Eastern Promises is a perfectly good thriller, maybe even a better-than-average thriller, and if I’d gone into it with no expectations of any kind, I might would have enjoyed it more. But with David Cronenberg directing and Viggo Mortensen starring, I was gleefully anticipated A History of Violence 2, with a dash of the mordant humor and social consciousness of screenwriter Steven Knight’s previous effort Dirty Pretty Things, and Eastern Promises simply didn’t live up to those expectations.
Naomi Watts plays Anna, a London hospital midwife who presides over an emergency labor that leaves the fourteen-year-old Russian mother dead and her newborn daughter orphaned. Hoping to track down the baby’s family, Anna visits the restaurant whose business card is tucked inside the dead girl’s diary, and though Semyon (Armin Mueller-Stahl), the restaurant’s owner, claims not to know the girl, he offers to translate her journal for clues. Anna soon realizes, however, that Semyon is a dangerous man, a local leader of the vory v zakone (Russian mafia), and the dead girl is, in fact, connected to him, as well as to his volatile son Kirill (Vincent Cassell) and their ever-present driver Nikolai (Mortensen), a mysterious man whose prison tattoos mark him as one capable of brutal, remorseless violence.
There’s so much potential here, such talented filmmakers and actors, such rich subject matter, but plot-wise, Eastern Promises is like a mediocre episode of Law and Order. Human trafficking is a provocative, timely topic, but Knight tackles it indirectly, and the result isn’t compelling. I loved the way his Dirty Pretty Things screenplay explores immigration issues from the unmediated point of view of immigrants, but here he takes an all-too-familiar page from Glory, inviting us to gawk at the unfortunates instead of helping us to see through the eyes of our fellow human beings.

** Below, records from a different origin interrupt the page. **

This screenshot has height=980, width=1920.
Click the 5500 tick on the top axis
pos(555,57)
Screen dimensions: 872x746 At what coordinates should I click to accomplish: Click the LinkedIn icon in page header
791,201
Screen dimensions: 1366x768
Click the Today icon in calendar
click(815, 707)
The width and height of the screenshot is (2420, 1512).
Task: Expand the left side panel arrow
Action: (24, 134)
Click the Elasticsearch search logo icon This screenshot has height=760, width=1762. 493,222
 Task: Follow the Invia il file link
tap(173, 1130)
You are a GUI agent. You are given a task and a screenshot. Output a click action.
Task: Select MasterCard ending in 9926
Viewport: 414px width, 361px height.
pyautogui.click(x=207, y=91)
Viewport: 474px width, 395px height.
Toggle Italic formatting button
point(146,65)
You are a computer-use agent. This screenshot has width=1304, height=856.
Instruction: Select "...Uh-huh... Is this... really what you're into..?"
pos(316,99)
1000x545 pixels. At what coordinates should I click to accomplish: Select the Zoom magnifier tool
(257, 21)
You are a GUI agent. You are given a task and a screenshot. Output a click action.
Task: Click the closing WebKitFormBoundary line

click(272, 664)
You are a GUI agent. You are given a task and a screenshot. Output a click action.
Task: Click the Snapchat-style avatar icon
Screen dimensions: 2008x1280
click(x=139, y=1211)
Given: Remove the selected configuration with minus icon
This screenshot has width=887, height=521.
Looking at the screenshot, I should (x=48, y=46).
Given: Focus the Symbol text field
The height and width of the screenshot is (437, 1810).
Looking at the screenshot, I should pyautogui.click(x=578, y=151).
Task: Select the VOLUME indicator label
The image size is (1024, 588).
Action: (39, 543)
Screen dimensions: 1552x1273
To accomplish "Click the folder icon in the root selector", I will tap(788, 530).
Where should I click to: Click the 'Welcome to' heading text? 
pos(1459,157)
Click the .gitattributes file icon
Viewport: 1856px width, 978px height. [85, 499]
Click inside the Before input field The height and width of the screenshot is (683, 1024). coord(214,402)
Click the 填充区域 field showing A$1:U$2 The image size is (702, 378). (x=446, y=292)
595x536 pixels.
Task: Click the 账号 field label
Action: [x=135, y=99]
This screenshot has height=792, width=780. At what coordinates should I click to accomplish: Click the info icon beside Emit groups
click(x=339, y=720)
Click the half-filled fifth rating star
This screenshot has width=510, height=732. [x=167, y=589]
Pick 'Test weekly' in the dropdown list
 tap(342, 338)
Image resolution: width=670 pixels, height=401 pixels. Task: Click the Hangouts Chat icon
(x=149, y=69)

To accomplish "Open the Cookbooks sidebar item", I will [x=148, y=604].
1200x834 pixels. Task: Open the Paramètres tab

Cronenberg also has taken a turn toward the shallow end of the pool. A History of Violence manages to function simultaneously as a fierce action movie and a deconstruction of the same. The explosive, adrenalized, unflinchingly violent scenes are enthralling, irresistible, almost erotic. We can’t help but be impressed by Tom Stall’s capacity for violence—his skill, his instinct—and yet we see, too, how it taints him, how he can never be the man he wants to be. That warring dichotomy is what makes the movie unforgettable.
But Eastern Promises provides only the explosive, adrenalized, unflinching violence: it’s all yin and no yang. The fight in the bathhouse—already notorious—is undeniably riveting, a masterpiece of choreographed battle, but it functions only as a set piece, a meaningless cinematic jolt of epinephrine.
I appreciate Mortensen’s potent performance (not to mention the raw physicality of his bathhouse ballet), and the rest of cast is just as good, but they’re all wasted here on a predictable, uninspired story. The only thing that sets apart Cronenberg’s follow-up to History is the allure and shock value of its violence. The irony of that makes me wince.